Alasannya, untuk menjaga ketertiban, kelancaran dan keamanan pertandingan atau kota. Misalnya saja pertandingan Arema Vs Persebaya, Persebaya Vs Persela, Persija Vs Persib Bandung serta beberapa pertandingan penuh gengsi lainnya yang berlatar belakang kurang mengenakan bagi suporter kedua tim.


Sudah jelas, pada partai-partai tersebut, suporter tim tamu akan mendapat himbauan keras agar tidak hadir di kota tim tuan rumah, apalagi sampai di stadion. Kalau tidak, jelas akan rawan aksi brutal atau anarkis yang sulit dikendalikan pihak keamanan. Apalagi, budaya dan tingkat kedewasaan suporter Indonesia terbilang masih sangat rendah dalam menerima hasil pertandingan yang berakhir pahit.

Tapi saya heran, pada beberapa pertandingan-pertandingan big match lainnya yang juga mempertemukan dua tim kuat, dengan dukungan suporter kedua tim yang juga terkenal fanatik, masih ada yang bisa happy ending alias lancar, tertib, damai bahkan jauh dari kesan anarkis.
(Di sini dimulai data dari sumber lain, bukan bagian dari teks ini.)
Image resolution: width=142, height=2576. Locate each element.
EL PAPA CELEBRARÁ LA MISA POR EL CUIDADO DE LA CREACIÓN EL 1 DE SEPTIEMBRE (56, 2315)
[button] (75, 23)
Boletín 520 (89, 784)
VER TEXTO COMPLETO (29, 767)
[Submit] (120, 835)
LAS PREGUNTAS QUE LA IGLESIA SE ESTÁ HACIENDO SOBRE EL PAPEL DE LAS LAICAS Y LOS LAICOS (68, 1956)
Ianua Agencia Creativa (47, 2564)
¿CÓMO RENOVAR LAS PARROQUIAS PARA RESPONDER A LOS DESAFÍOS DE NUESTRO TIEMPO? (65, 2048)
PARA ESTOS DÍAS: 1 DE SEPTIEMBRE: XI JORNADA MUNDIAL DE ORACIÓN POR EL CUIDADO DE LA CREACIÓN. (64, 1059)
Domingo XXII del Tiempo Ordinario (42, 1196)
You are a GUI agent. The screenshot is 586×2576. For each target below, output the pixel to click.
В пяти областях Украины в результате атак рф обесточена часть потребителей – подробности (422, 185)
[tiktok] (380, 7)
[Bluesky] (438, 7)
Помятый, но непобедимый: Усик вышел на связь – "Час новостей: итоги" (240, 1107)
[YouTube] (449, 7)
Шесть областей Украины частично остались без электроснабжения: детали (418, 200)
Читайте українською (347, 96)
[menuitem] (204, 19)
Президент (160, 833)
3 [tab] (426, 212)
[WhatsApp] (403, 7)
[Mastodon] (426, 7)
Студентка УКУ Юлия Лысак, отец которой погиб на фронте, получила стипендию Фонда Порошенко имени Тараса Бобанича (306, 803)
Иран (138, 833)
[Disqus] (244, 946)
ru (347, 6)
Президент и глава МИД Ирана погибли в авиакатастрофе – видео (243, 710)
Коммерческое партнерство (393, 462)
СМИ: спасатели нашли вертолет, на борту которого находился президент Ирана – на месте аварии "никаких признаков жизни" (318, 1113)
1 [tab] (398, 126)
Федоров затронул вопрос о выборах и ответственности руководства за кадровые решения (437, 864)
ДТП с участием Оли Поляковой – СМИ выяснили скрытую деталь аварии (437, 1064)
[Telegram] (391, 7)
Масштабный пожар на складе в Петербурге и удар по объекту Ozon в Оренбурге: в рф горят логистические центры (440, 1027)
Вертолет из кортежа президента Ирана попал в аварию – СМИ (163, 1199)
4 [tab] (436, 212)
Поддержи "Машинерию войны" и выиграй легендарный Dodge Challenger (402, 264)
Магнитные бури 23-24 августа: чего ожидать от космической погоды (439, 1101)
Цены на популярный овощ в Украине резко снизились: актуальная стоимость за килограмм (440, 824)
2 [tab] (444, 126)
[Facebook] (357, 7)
Misalnya saja pertandingan Arema melawan Persela Lamongan, Arema melawan Persija dan Persebaya melawan Persik Kediri. Meski berlangsung keras, toh pertandingan tersebut bisa berjalan lancar tanpa ada kendala yang berarti. Bahkan, suporter kedua tim juga tampak damai, saling berangkulan di dalam stadion dalam mendukung tim kesayangannya.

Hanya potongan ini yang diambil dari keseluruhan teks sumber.